En la localidad de Matorrales se llevó a cabo la reunión del Partido Justicialista del Departamento Río Segundo, donde se definió la renovación de autoridades. El encuentro reunió a dirigentes y militantes de distintas localidades, en un clima de debate interno y expectativa por el futuro del peronismo regional.
Finalmente, el experimentado dirigente Francisco Fortuna fue elegido presidente del PJ departamental, consolidando su trayectoria política y reafirmando su peso dentro del justicialismo cordobés. La decisión refleja una continuidad en la conducción, ya que el partido optó por un perfil con experiencia antes que por una renovación profunda.

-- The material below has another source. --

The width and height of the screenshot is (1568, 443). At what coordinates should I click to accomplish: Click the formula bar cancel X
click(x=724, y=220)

En la disputa interna, Matías Torres Cena, oriundo de Laguna Larga, intentó posicionarse como alternativa, pero no logró reunir los consensos necesarios para liderar. Su propuesta quedó debilitada frente al armado de Fortuna, que contó con respaldos determinantes. Entre ellos se destacó el apoyo de Federico García, también oriundo de Laguna Larga y actual ministro de Ambiente de la Provincia, cuyo acompañamiento fue clave para inclinar la balanza en favor del dirigente de mayor trayectoria.

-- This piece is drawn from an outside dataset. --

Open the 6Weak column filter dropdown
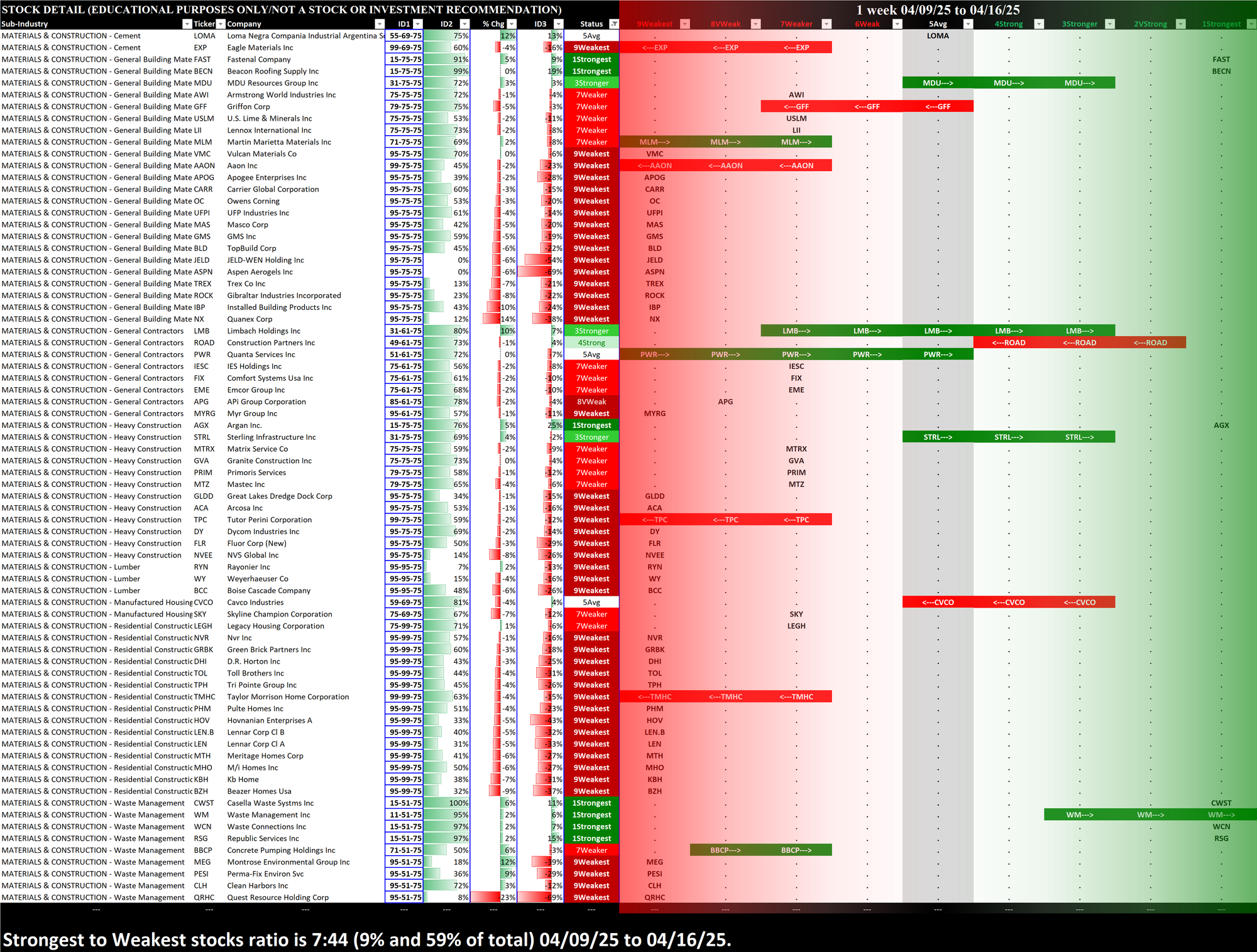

La coincidencia de origen entre Torres Cena y García sumó un matiz particular a la contienda, ya que dos referentes de la misma localidad se enfrentaron en posiciones opuestas dentro del peronismo departamental. El respaldo ministerial terminó siendo decisivo para que Fortuna se quedara con la presidencia.
Antes de la definición, la opción de renovación que representaba Torres Cena no terminaba de convencer a la mayoría de los dirigentes. Las dudas sobre su capacidad de conducción y la falta de consensos hicieron que prevaleciera lo viejo y conocido: la experiencia de Fortuna, que supo capitalizar su trayectoria y los apoyos estratégicos para imponerse en la elección interna.
Este proceso de renovación se da en un contexto complejo para el PJ de Río Segundo, que en 2023 perdió un liderazgo histórico de más de veinte años al dejar de retener la banca legislativa departamental en la Legislatura de Córdoba. Ese revés electoral marcó un punto de inflexión y abrió interrogantes sobre la capacidad del peronismo para recomponer su fuerza territorial.
Con la elección de Fortuna, el partido inicia una nueva etapa en la que deberá afrontar el desafío de mantener la unidad interna, reconstruir su presencia política y recuperar protagonismo en un departamento que supo ser bastión justicialista durante dos décadas. La reunión en Matorrales dejó en claro que, más allá de las tensiones, el peronismo apuesta a consolidar su estructura con figuras de peso y experiencia, en un escenario que exige cohesión y estrategia para volver a ser competitivo.